Given data>
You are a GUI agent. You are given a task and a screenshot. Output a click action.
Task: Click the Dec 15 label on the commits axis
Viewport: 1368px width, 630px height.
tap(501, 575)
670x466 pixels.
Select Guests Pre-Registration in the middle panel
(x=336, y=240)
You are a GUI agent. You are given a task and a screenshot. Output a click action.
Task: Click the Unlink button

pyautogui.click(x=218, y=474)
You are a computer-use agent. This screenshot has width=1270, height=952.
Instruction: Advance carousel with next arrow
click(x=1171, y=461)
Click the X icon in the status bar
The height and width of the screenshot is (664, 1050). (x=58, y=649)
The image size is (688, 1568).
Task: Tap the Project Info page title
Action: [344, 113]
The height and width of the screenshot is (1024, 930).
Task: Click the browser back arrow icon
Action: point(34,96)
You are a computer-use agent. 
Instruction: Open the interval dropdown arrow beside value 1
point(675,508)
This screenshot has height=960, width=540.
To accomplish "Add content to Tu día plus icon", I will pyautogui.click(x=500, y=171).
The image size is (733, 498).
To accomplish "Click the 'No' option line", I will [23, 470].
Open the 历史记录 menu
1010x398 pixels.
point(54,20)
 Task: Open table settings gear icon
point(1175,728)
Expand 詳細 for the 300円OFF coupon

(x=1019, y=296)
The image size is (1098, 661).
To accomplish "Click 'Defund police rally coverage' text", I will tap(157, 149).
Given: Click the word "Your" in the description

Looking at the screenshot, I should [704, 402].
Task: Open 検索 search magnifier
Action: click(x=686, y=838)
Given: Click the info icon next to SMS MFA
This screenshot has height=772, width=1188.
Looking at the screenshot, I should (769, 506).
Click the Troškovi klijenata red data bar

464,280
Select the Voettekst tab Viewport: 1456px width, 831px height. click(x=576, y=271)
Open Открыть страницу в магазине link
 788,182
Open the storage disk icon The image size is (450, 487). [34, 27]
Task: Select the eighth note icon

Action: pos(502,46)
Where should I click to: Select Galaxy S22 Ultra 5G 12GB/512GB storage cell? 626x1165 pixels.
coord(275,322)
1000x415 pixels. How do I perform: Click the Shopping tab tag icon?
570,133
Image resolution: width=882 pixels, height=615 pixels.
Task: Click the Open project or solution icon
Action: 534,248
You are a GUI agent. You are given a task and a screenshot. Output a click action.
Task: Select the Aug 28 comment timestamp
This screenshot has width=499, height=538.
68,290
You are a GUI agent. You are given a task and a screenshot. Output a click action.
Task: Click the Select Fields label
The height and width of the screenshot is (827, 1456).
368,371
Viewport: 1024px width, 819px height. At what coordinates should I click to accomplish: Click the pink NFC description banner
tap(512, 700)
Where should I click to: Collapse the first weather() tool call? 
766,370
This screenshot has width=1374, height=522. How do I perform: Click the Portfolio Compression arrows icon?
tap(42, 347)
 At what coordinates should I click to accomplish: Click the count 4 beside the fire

What the task asks> Retype all the data. Nothing may be left out or altered.

Exercise answer>
You are a GUI agent. You are given a task and a screenshot. Output a click action.
Task: Click the Dec 15 label on the commits axis
Viewport: 1368px width, 630px height.
tap(501, 575)
670x466 pixels.
Select Guests Pre-Registration in the middle panel
(x=336, y=240)
You are a GUI agent. You are given a task and a screenshot. Output a click action.
Task: Click the Unlink button

pyautogui.click(x=218, y=474)
You are a computer-use agent. This screenshot has width=1270, height=952.
Instruction: Advance carousel with next arrow
click(x=1171, y=461)
Click the X icon in the status bar
The height and width of the screenshot is (664, 1050). (x=58, y=649)
The image size is (688, 1568).
Task: Tap the Project Info page title
Action: [344, 113]
The height and width of the screenshot is (1024, 930).
Task: Click the browser back arrow icon
Action: point(34,96)
You are a computer-use agent. 
Instruction: Open the interval dropdown arrow beside value 1
point(675,508)
This screenshot has height=960, width=540.
To accomplish "Add content to Tu día plus icon", I will pyautogui.click(x=500, y=171).
The image size is (733, 498).
To accomplish "Click the 'No' option line", I will [23, 470].
Open the 历史记录 menu
1010x398 pixels.
point(54,20)
 Task: Open table settings gear icon
point(1175,728)
Expand 詳細 for the 300円OFF coupon

(x=1019, y=296)
The image size is (1098, 661).
To accomplish "Click 'Defund police rally coverage' text", I will tap(157, 149).
Given: Click the word "Your" in the description

Looking at the screenshot, I should [704, 402].
Task: Open 検索 search magnifier
Action: click(x=686, y=838)
Given: Click the info icon next to SMS MFA
This screenshot has height=772, width=1188.
Looking at the screenshot, I should (769, 506).
Click the Troškovi klijenata red data bar

464,280
Select the Voettekst tab Viewport: 1456px width, 831px height. click(x=576, y=271)
Open Открыть страницу в магазине link
 788,182
Open the storage disk icon The image size is (450, 487). [34, 27]
Task: Select the eighth note icon

Action: pos(502,46)
Where should I click to: Select Galaxy S22 Ultra 5G 12GB/512GB storage cell? 626x1165 pixels.
coord(275,322)
1000x415 pixels. How do I perform: Click the Shopping tab tag icon?
570,133
Image resolution: width=882 pixels, height=615 pixels.
Task: Click the Open project or solution icon
Action: 534,248
You are a GUI agent. You are given a task and a screenshot. Output a click action.
Task: Select the Aug 28 comment timestamp
This screenshot has width=499, height=538.
68,290
You are a GUI agent. You are given a task and a screenshot. Output a click action.
Task: Click the Select Fields label
The height and width of the screenshot is (827, 1456).
368,371
Viewport: 1024px width, 819px height. At what coordinates should I click to accomplish: Click the pink NFC description banner
tap(512, 700)
Where should I click to: Collapse the first weather() tool call? 
766,370
This screenshot has width=1374, height=522. How do I perform: Click the Portfolio Compression arrows icon?
tap(42, 347)
 At what coordinates should I click to accomplish: Click the count 4 beside the fire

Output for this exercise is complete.